Little Imber On The Down by Rex Sawyer is the first book to be devoted to the history of this Salisbury Plain community, a remote village which until sixty years ago carried on its life to a large extent untouched by the outside world. In 1943 the villagers were all required to leave, so that Imber could be handed over to the army for military training. Everyone believed that after the war those evicted would be allowed to return, and a long campaign against officialdom was waged by their supporters, but to no avail. Imber, except for soldiers, is now deserted and largely destroyed, and most of its former inhabitants have died. But the community and its history live on in memories and photographs, and Rex has had the full cooperation of the surviving villagers and their descendants while writing this moving and poignant book. With an engaging text and over 100 evocative illustrations, mostly photographs, the unique village of Imber is brought to life again.
Rex Sawyer was headmaster of Wilton Secondary and Middle Schools at Wilton, Wiltshire, for 18 years. He was also a counsellor for the Open University, a lecturer for the Wiltshire Educational Association, and a Salisbury magistrate.
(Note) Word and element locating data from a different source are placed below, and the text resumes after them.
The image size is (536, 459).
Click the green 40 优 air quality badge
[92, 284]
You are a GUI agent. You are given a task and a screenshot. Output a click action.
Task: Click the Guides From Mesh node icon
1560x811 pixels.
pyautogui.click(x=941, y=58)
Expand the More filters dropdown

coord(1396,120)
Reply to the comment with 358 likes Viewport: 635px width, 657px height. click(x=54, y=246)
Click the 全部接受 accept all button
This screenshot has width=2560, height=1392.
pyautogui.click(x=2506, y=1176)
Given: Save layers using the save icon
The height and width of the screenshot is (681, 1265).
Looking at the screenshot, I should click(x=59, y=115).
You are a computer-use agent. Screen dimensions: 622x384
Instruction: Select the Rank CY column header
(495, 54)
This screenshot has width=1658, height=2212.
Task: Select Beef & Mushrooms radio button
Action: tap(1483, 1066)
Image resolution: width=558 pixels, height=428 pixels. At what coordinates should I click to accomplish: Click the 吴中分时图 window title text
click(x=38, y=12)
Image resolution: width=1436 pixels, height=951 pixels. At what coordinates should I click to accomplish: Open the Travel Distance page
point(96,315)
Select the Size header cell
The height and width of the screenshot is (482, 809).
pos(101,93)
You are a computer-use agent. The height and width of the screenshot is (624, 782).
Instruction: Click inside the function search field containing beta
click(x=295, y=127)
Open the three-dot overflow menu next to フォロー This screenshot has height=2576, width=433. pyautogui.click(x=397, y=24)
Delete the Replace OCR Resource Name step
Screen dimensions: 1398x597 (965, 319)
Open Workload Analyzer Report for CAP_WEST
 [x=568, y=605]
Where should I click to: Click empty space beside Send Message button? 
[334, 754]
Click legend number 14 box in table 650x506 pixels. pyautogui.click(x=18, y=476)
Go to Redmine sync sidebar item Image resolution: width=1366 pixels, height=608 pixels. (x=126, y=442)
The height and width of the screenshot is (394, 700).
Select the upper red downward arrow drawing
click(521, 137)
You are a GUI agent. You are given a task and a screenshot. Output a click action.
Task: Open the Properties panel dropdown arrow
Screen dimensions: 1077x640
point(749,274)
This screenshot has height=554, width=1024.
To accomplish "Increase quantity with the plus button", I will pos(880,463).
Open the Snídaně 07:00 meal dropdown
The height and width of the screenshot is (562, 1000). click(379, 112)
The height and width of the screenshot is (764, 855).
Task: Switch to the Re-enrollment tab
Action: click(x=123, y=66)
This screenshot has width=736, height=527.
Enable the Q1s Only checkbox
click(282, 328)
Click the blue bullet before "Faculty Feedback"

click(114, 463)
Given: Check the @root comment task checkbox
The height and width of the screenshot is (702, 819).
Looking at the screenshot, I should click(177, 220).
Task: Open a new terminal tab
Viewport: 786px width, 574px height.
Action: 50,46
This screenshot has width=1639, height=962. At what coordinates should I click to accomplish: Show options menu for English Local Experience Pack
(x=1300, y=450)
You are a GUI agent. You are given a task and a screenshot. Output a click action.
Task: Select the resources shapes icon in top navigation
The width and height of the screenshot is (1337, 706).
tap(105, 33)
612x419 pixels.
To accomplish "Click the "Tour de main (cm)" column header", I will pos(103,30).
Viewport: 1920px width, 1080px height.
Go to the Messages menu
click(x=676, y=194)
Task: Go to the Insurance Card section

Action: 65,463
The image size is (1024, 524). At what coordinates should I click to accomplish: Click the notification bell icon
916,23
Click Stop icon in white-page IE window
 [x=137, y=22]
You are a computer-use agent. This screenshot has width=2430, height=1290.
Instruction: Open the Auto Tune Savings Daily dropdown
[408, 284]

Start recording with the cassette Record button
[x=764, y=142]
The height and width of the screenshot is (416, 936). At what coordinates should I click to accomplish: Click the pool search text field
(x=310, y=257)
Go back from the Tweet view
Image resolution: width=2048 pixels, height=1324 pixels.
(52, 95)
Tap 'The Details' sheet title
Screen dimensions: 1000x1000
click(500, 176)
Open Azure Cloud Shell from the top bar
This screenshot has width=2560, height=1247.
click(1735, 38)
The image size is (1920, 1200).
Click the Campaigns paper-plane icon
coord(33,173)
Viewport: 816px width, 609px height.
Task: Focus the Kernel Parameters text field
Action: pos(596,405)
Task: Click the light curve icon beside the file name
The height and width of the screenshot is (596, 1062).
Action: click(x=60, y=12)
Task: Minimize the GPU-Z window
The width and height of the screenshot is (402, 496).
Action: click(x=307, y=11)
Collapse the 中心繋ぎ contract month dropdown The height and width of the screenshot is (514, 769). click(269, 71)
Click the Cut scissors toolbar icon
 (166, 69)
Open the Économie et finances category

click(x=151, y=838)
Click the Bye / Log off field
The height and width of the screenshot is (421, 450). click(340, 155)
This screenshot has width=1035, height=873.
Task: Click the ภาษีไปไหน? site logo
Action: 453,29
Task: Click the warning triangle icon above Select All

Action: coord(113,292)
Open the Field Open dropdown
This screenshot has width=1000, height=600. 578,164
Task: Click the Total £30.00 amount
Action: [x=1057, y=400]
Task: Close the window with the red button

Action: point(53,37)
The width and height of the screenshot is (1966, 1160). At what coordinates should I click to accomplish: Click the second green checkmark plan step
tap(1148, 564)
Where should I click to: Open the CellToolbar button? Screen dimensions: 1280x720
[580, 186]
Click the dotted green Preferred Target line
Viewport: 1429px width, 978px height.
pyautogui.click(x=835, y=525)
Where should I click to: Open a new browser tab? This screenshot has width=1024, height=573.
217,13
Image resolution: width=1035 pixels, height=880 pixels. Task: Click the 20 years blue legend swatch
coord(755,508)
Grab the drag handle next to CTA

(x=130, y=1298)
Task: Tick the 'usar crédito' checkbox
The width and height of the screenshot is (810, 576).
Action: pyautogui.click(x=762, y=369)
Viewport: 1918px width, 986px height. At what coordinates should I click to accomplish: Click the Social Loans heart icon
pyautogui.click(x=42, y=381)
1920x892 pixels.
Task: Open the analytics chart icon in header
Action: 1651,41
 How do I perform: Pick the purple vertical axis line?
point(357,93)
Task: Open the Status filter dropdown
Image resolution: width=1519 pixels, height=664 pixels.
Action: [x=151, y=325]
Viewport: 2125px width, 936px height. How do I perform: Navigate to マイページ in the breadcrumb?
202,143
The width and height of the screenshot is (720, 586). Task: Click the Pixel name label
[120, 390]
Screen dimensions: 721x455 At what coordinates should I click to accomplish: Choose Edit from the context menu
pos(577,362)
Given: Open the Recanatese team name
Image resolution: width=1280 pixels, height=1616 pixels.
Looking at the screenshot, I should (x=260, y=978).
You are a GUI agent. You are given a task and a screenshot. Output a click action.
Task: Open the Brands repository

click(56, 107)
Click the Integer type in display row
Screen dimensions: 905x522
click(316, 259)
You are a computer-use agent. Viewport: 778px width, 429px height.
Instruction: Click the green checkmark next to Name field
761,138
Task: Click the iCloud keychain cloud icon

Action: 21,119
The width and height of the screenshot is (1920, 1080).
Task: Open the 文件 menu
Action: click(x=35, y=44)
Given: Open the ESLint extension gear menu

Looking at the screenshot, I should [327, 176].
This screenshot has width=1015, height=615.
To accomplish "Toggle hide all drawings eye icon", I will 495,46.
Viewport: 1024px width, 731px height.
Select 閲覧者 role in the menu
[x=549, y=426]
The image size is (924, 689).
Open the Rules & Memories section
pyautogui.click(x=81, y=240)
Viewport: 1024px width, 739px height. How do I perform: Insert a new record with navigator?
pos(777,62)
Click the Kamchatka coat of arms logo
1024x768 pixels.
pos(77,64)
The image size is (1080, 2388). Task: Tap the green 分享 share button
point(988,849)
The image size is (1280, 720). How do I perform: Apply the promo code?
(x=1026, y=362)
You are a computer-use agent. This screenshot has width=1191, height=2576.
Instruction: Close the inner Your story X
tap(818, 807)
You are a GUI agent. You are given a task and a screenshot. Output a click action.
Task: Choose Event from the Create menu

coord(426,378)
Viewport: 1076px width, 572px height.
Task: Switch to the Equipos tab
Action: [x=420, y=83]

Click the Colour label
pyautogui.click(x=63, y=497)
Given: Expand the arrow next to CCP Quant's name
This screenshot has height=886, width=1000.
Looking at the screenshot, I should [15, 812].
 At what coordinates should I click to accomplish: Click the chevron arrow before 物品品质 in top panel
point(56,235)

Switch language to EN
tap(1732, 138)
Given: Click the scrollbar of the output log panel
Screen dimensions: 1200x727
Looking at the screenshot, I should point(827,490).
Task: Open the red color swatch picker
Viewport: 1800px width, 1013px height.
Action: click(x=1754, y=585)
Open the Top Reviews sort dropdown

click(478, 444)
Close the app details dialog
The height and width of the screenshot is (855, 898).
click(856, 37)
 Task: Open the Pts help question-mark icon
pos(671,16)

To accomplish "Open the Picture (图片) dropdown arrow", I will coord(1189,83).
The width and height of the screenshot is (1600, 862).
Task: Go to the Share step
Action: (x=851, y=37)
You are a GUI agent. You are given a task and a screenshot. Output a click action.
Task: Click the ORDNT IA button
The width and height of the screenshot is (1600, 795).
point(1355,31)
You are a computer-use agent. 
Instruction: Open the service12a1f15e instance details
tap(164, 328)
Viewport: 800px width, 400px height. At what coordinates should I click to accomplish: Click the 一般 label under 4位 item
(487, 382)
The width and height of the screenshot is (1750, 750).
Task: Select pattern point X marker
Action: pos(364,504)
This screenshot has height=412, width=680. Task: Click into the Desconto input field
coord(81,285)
He now lives at Tisbury in South Wiltshire, where he is actively involved with the Tisbury History Society.
I was lent this book, unsolicited, by a friend. I visited Imber on one of their Open Weekends last year, do it was interesting to relate the text of the book to the geography as I know it. Also, there is a whole chapter devoted to Councillor Austin Underwood of Amesbury, who played a major part in Imber’s fight for survival after the war. This was of particular interest as somebody one a local history social media site, to which I subscribe, had been asking about him. I am no stimulated to reading WH Hudson’s ’A Sheoherd’s Life’ which has been sat unread on my bookshelf since my youth.
A book I have had since publication but took out to read again. The story/history/herstory of this little village on Salisbury Plain from which residents were required to move out as it had been requisioned by the army for training. There is an annual open weekend when the old church can be visited.